• **Aufgaben**
**1)** Nenne alle Benutzernamen, die in der Forumsdiskussion über SpamAssassin als Verfasser eines Beitrags über dem Beitrag stehen.
**2)** Nimm die Forumsdiskussion über SpamAssassin an ihrem Ende auf und schreibe sie weiter.

Läuft sa-learn auch mit diesem Warning oder ist "sa-update --no-gpg" ein Muss, damit es läuft weil es mit Warning streikt? Übrigens steht im Skript einmal "elif". Heißt das wirklich so oder müsste das nicht eher "elseif" heissen?


----------



## fuxifux (7. Juni 2010)

Ob das irgendwie sa-learn auch betrifft weiss ich nicht, das Problem mit gpg hatte ich nicht.
Ev. funktioniert sa-update ja auch mit der Warnung.

hmmm... das skript ist nicht von mir.
Da ich das skript mit '/usr/sbin/sa-updater.sh &> /dev/null'
aufrufe und im ohne Update kein Mail verschicke würde ich das nur bemerken, wenn ich es über die Konsole aufrufe, ein Update geladen wird und trotzdem die Meldung 'No update available..' kommt... ich glaub' ich lass es einfach so wie es ist...


----------



## hahni (7. Juni 2010)

Subjektiv gesehen scheint es wirklich weniger Spam als vorher zu sein. Sehr löblich die ganze Sache. Vielen Dank fuxifux für deine Unterstützung. Die Maschine war von 8.04LTS auf 10.04LTS hochgezogen. Die anderen Kisten mit 8.04LTS hatten das Problem nicht.


----------



## fischer-ttd (12. Juni 2010)

*Fehler | ISP Config 2.2.36 SpamAssassin*

SpamAssassin funktioniert nach dem Update auf die aktuelle Version nicht mehr. Betrachte ich die Quelletext der eingehenden Nachrichten, so findet sich kein Hinweis auf SpamAssassin.

• **Datenauszug**

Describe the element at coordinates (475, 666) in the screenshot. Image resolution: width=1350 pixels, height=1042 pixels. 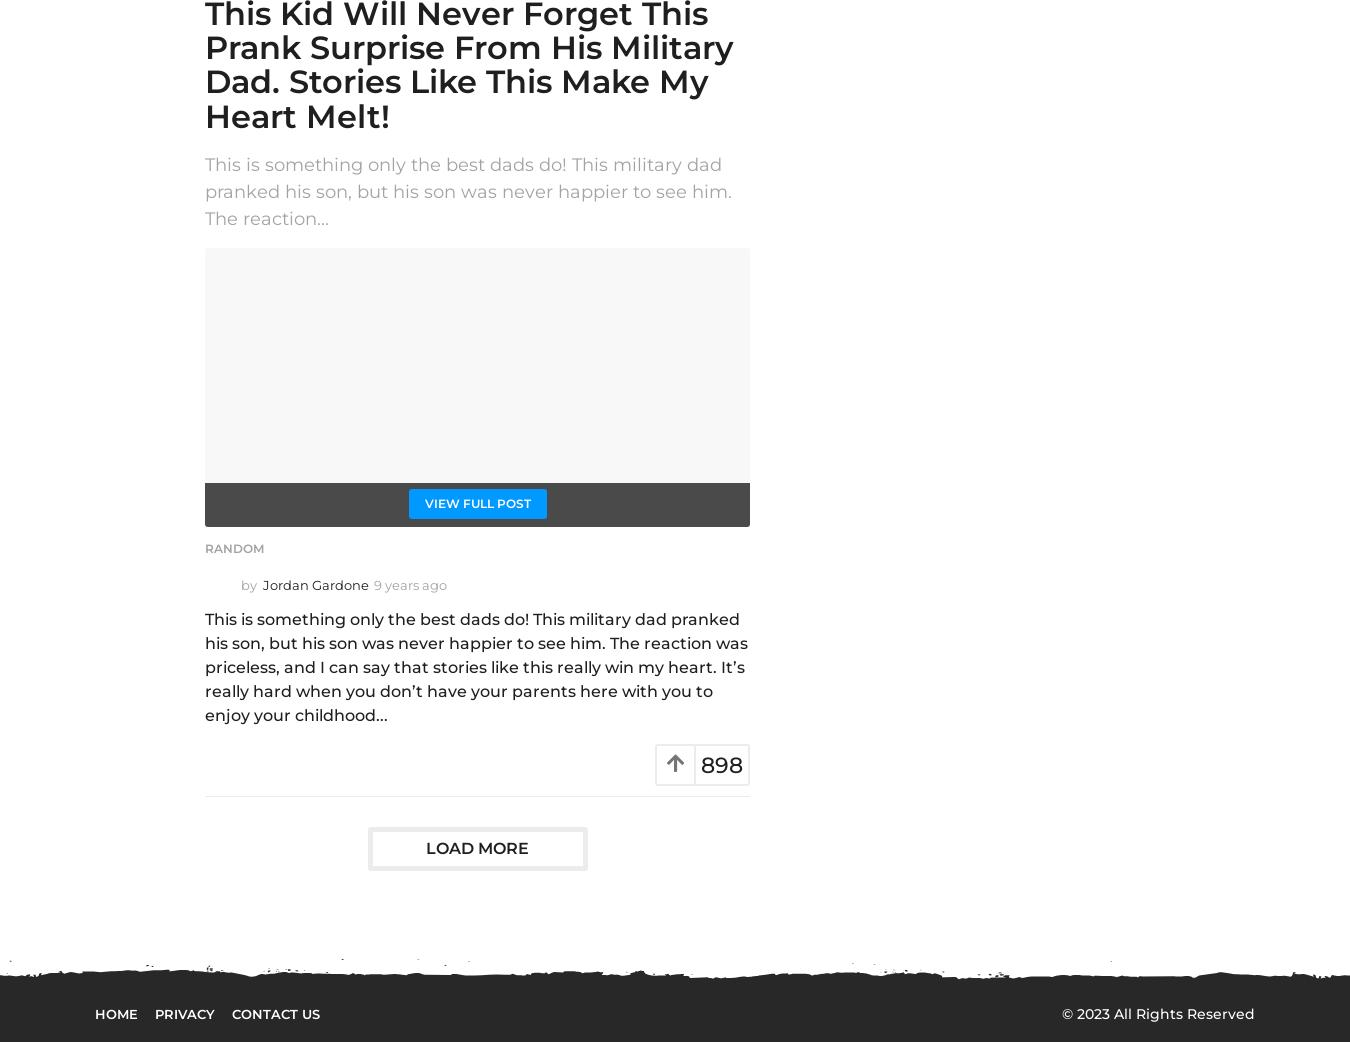
I see `'This is something only the best dads do! This military dad pranked his son, but his son was never happier to see him. The reaction was priceless, and I can say that stories like this really win my heart. It’s really hard when you don’t have your parents here with you to enjoy your childhood...'` at that location.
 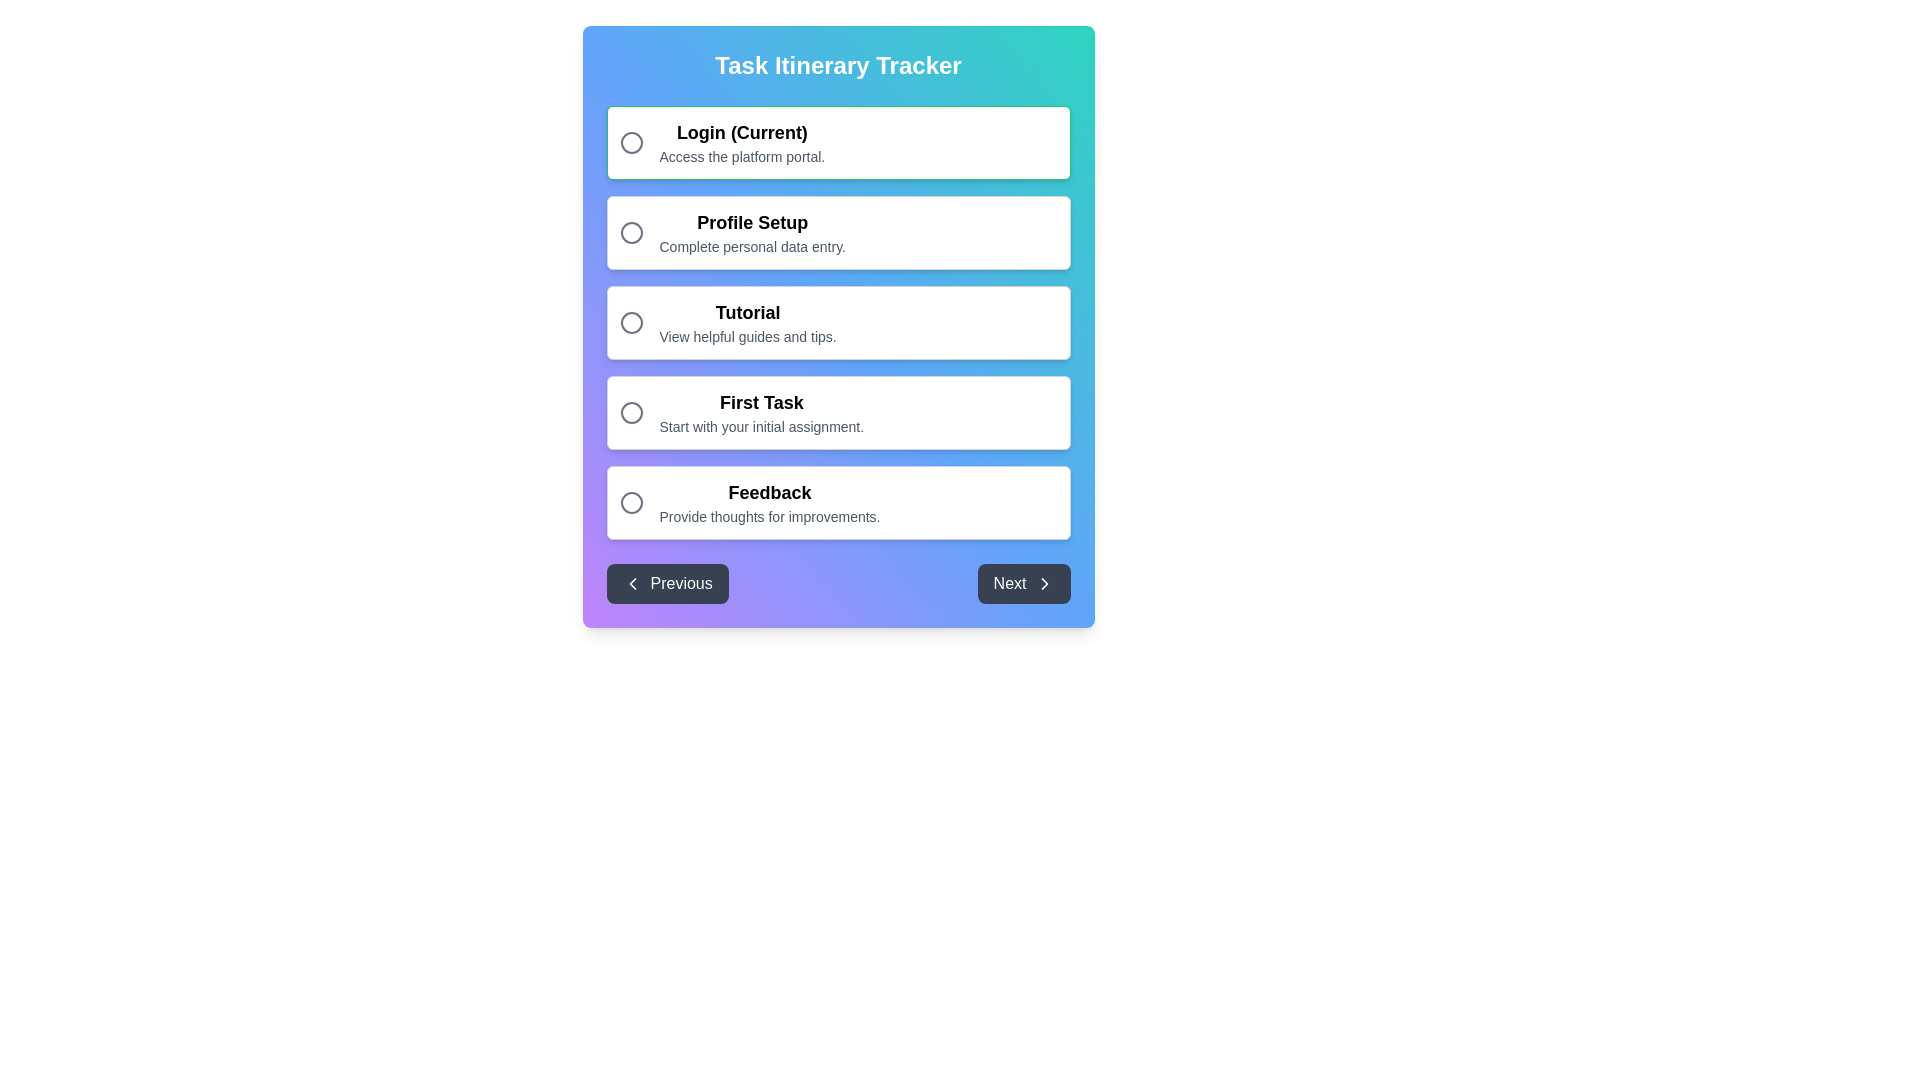 What do you see at coordinates (631, 583) in the screenshot?
I see `the icon located to the right of the text on the 'Previous' button at the bottom left of the interface` at bounding box center [631, 583].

• **Ergebnisse je Aufgabe**
**1)** fuxifux, hahni, fischer-ttd

**2)**
Folgende Eingaben brachten wie bei den Vorschreibern die Lösung zum Problem:

1.)  /home/admispconfig/ispconfig/tools/spamassassin/usr/bin/sa-update 	

brachte den Hinweis:

Unsicheres Besitzverhältnis des Home-Verzeichnis `/home/admispconfig/ispconfig/tools/spamassassin/etc/mail/spamassassin/sa-update-keys'

Anschliessend habe ich nun:

2. ) /home/admispconfig/ispconfig/tools/spamassassin/usr/bin/sa-update --no-gpg

ausgeführt und mir von einem anderen Mail-Account eine Nachricht geschickt.

SpamAssassin funktioniert wieder.


----------



## hahni (12. Juni 2010)

Ich habe mal "/home/admispconfig/ispconfig/tools/spamassassin/usr/bin/sa-update  --no-gpg" ausgeführt. Das hatte ich bisher weggelassen. Mal sehen, ob sich das Spamaufkommen noch ein weiteres Mal reduziert bzw. die Zuordnung noch präziser stimmt.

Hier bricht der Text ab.